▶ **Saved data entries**
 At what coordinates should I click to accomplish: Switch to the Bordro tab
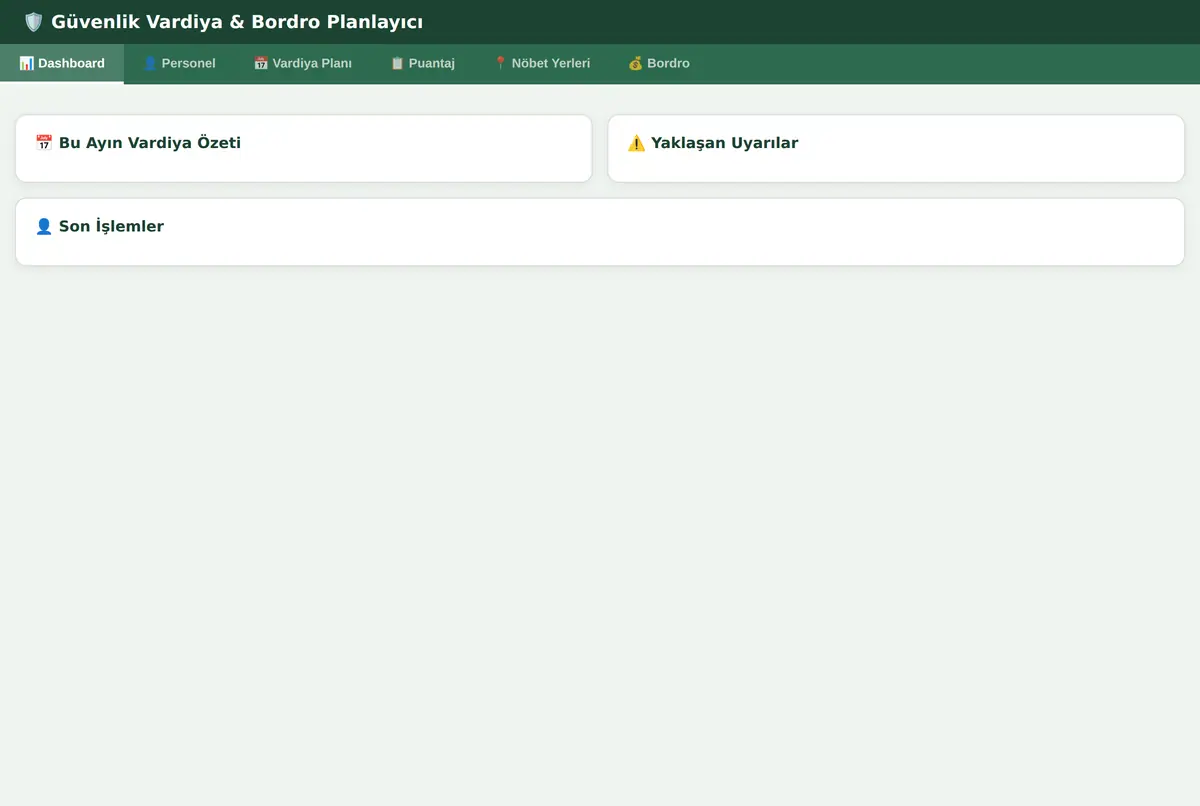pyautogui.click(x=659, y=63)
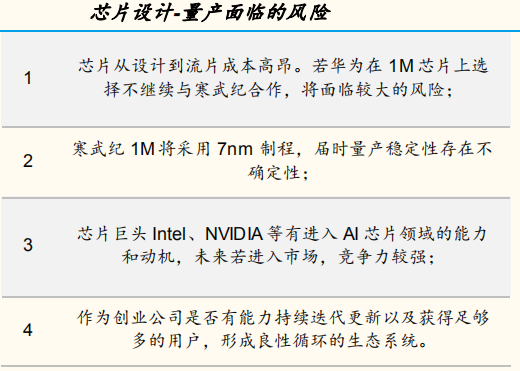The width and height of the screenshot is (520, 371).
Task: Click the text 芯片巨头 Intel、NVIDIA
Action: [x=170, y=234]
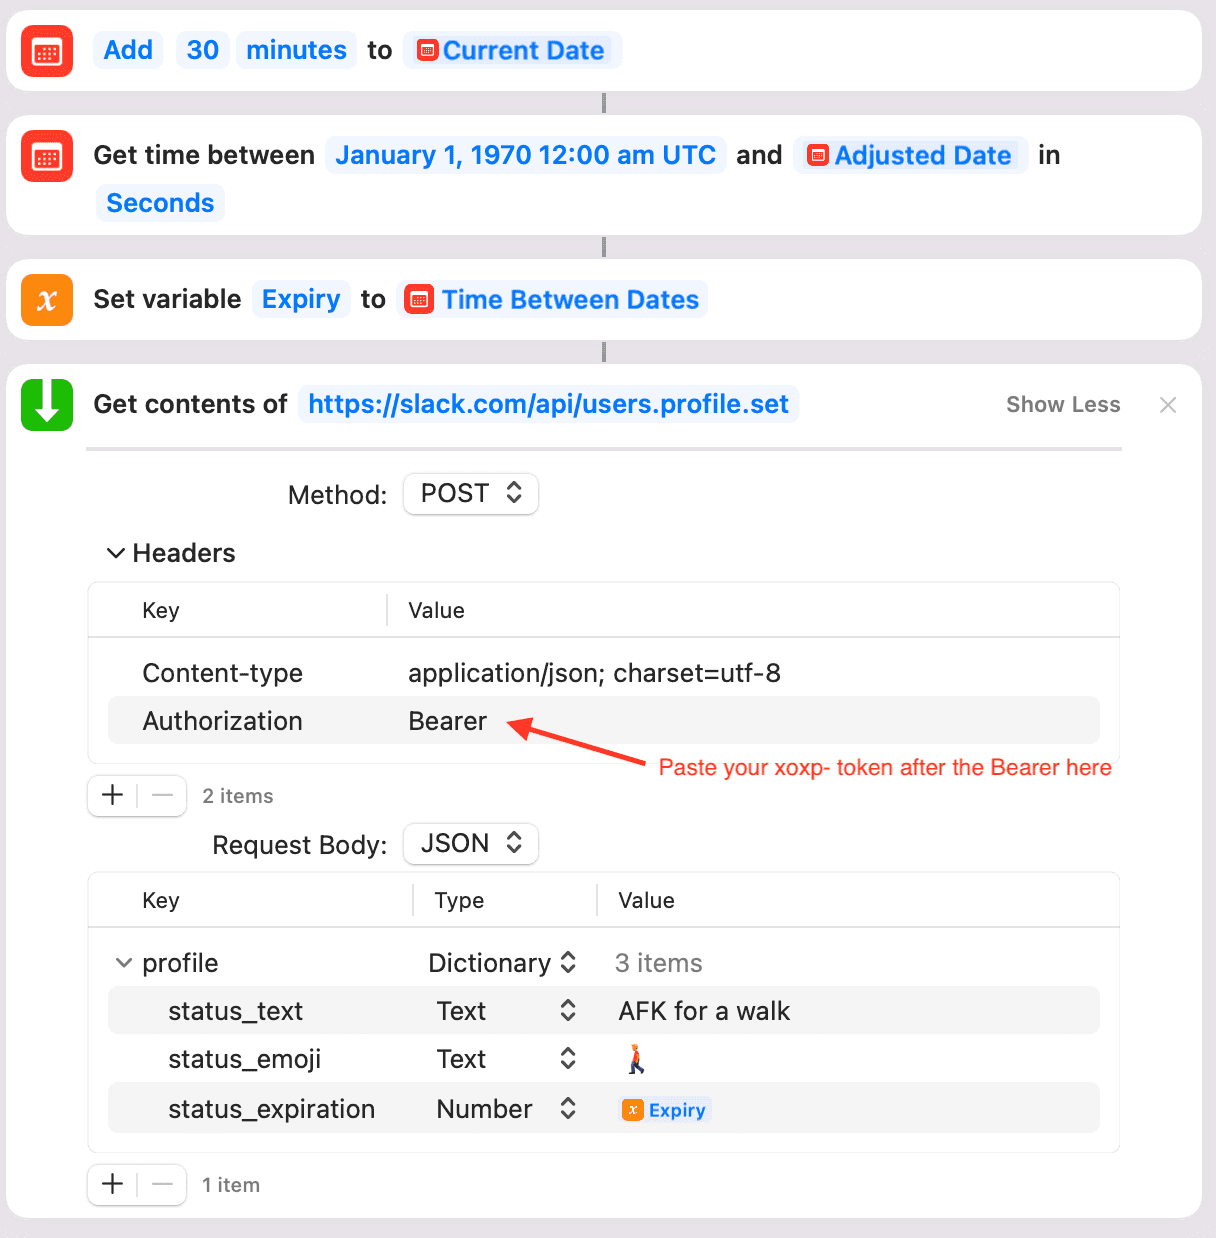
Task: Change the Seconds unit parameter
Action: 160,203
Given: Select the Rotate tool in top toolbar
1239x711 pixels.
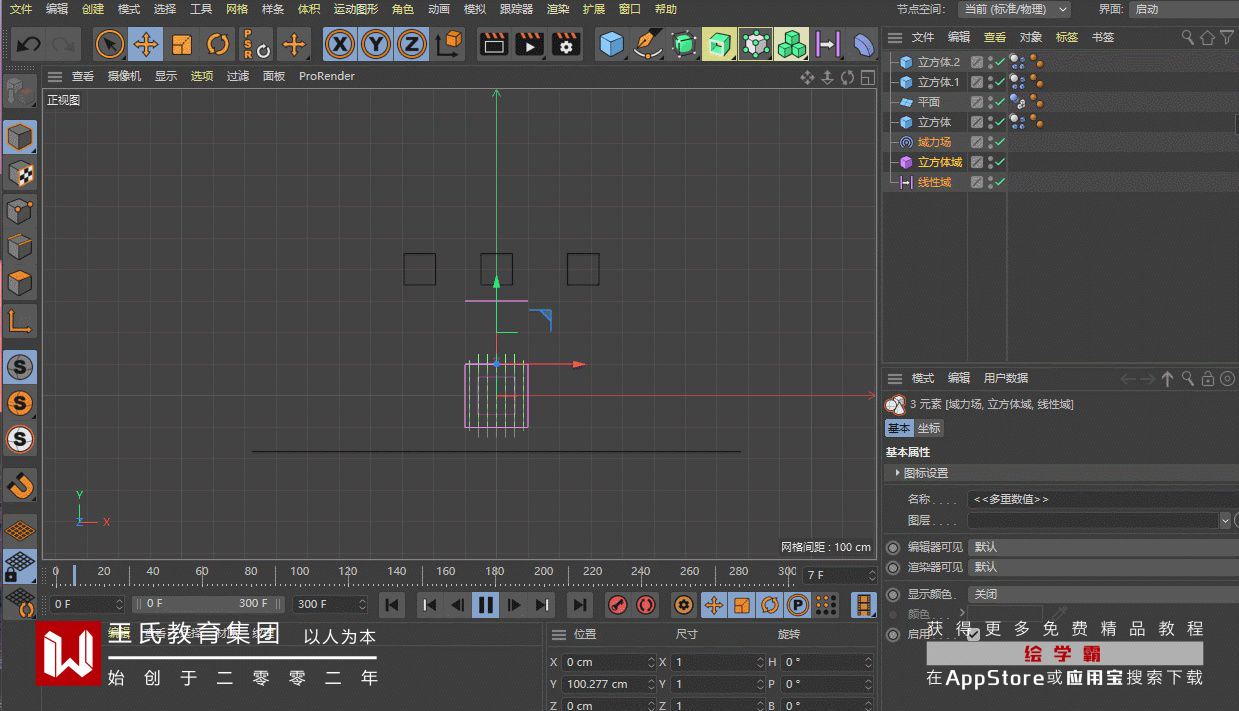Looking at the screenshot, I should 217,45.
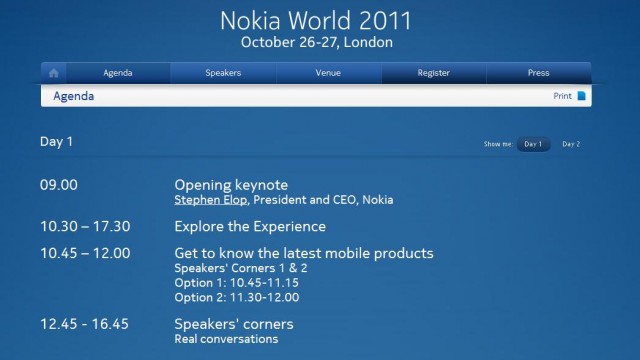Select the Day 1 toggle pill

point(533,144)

▶ **TASK DESCRIPTION**
Only the lines from the line with "Given: Select the Rotate tool in top toolbar" through the closing line of the data, both included, should be set down, exactly as written and without pictures.

▶ **EXERCISE SOLUTION**
Given: Select the Rotate tool in top toolbar
1239x711 pixels.
Looking at the screenshot, I should 217,45.
Select the Day 1 toggle pill

point(533,144)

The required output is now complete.